--- RECORD EXCERPTS ---

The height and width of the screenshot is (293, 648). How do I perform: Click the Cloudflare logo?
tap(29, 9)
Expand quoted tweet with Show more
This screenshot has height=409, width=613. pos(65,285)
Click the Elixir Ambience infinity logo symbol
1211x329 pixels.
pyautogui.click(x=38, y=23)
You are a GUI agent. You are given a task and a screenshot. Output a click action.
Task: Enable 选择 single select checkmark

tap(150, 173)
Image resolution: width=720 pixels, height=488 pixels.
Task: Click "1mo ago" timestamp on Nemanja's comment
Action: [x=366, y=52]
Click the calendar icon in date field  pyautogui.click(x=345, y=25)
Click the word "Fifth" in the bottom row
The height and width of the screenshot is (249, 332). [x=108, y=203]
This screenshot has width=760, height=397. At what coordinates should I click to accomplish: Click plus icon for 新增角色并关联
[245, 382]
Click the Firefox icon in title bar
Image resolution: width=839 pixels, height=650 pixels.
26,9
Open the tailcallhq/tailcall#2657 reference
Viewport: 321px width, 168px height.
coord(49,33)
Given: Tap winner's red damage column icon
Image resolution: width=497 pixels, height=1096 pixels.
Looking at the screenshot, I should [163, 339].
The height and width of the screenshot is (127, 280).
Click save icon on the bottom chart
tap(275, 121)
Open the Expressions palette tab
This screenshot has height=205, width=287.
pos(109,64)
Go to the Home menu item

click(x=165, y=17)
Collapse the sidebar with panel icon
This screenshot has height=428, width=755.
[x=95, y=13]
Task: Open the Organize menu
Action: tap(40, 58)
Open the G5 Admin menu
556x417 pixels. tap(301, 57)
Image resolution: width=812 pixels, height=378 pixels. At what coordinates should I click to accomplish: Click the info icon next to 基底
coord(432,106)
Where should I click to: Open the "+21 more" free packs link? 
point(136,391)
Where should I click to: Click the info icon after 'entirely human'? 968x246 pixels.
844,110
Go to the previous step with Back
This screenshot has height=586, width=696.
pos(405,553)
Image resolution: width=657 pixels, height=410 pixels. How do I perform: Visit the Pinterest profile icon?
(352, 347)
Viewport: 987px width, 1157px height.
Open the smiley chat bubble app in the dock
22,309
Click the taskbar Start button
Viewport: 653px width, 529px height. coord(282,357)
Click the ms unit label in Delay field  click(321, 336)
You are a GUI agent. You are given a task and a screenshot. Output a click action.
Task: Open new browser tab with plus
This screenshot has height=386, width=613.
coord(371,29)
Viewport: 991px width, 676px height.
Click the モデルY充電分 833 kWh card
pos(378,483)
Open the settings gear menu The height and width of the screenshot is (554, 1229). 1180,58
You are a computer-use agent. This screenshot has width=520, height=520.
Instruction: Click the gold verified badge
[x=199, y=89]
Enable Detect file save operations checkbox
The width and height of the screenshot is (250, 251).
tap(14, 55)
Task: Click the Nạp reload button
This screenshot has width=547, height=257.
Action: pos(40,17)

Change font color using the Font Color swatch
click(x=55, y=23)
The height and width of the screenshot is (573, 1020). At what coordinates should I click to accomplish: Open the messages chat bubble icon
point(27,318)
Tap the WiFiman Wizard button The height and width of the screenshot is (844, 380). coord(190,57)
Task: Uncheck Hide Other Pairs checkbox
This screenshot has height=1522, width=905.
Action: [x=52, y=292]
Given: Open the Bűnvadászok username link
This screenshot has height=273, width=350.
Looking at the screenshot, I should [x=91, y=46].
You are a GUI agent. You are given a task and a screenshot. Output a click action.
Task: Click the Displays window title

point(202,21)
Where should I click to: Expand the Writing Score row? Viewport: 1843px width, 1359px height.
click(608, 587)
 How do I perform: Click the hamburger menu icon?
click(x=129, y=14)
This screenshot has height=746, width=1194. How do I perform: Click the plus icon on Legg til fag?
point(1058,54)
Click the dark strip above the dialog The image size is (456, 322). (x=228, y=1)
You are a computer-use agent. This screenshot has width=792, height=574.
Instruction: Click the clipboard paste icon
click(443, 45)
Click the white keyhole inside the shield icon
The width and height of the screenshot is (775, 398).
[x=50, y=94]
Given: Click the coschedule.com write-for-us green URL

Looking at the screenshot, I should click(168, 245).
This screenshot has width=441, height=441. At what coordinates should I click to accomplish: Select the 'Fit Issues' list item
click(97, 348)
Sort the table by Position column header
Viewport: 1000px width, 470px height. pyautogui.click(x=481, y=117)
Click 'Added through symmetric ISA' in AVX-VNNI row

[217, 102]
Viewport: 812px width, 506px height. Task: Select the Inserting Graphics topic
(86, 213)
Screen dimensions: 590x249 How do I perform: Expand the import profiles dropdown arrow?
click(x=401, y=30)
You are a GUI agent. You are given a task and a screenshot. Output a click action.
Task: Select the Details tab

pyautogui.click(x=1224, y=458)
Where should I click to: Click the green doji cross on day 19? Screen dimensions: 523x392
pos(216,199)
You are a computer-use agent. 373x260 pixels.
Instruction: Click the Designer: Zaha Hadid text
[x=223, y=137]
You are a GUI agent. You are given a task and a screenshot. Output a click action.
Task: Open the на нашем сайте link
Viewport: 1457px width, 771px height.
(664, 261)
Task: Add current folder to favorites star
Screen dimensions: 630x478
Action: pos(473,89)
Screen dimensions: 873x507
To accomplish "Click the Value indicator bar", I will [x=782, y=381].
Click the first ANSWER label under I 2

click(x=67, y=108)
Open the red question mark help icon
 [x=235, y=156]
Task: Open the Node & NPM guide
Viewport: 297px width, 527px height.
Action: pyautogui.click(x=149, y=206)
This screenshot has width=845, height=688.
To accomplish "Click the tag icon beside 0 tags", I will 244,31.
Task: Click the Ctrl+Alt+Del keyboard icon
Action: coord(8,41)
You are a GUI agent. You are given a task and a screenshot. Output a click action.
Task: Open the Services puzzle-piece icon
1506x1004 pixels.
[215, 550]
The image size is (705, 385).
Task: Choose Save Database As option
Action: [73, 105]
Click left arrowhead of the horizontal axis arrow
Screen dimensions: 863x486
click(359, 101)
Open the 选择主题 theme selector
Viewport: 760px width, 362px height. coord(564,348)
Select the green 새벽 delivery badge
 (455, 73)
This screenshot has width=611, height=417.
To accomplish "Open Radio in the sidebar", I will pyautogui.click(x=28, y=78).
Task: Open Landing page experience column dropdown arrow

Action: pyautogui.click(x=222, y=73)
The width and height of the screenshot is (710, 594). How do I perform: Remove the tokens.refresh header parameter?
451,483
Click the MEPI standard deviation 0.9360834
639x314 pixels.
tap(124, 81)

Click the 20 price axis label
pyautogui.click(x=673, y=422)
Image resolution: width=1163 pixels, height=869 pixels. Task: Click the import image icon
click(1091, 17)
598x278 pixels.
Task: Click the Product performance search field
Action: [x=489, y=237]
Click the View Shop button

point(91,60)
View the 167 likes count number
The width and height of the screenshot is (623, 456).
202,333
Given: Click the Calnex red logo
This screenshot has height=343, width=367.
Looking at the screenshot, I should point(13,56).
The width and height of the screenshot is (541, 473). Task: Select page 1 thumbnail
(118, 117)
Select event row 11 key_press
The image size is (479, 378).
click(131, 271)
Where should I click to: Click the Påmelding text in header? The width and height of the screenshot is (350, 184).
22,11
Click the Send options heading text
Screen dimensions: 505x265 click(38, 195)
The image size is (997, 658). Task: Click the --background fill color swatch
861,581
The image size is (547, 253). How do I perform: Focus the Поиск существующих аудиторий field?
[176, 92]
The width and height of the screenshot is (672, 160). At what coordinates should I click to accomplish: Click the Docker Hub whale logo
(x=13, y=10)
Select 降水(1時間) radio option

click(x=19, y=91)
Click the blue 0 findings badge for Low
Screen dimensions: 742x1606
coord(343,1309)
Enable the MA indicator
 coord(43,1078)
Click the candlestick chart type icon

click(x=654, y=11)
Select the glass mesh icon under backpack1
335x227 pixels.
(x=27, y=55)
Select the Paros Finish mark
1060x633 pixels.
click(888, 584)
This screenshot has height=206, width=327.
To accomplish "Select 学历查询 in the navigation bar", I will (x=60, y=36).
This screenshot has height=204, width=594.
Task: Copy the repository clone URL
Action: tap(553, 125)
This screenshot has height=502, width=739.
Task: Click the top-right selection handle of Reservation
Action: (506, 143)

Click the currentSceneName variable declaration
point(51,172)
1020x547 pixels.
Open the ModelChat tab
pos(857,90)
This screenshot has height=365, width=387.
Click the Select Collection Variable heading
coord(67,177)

--- EXERCISE ---
Return solely the number of lines in the data that include the word "sidebar".

--- REPLY TO THE TASK ---
2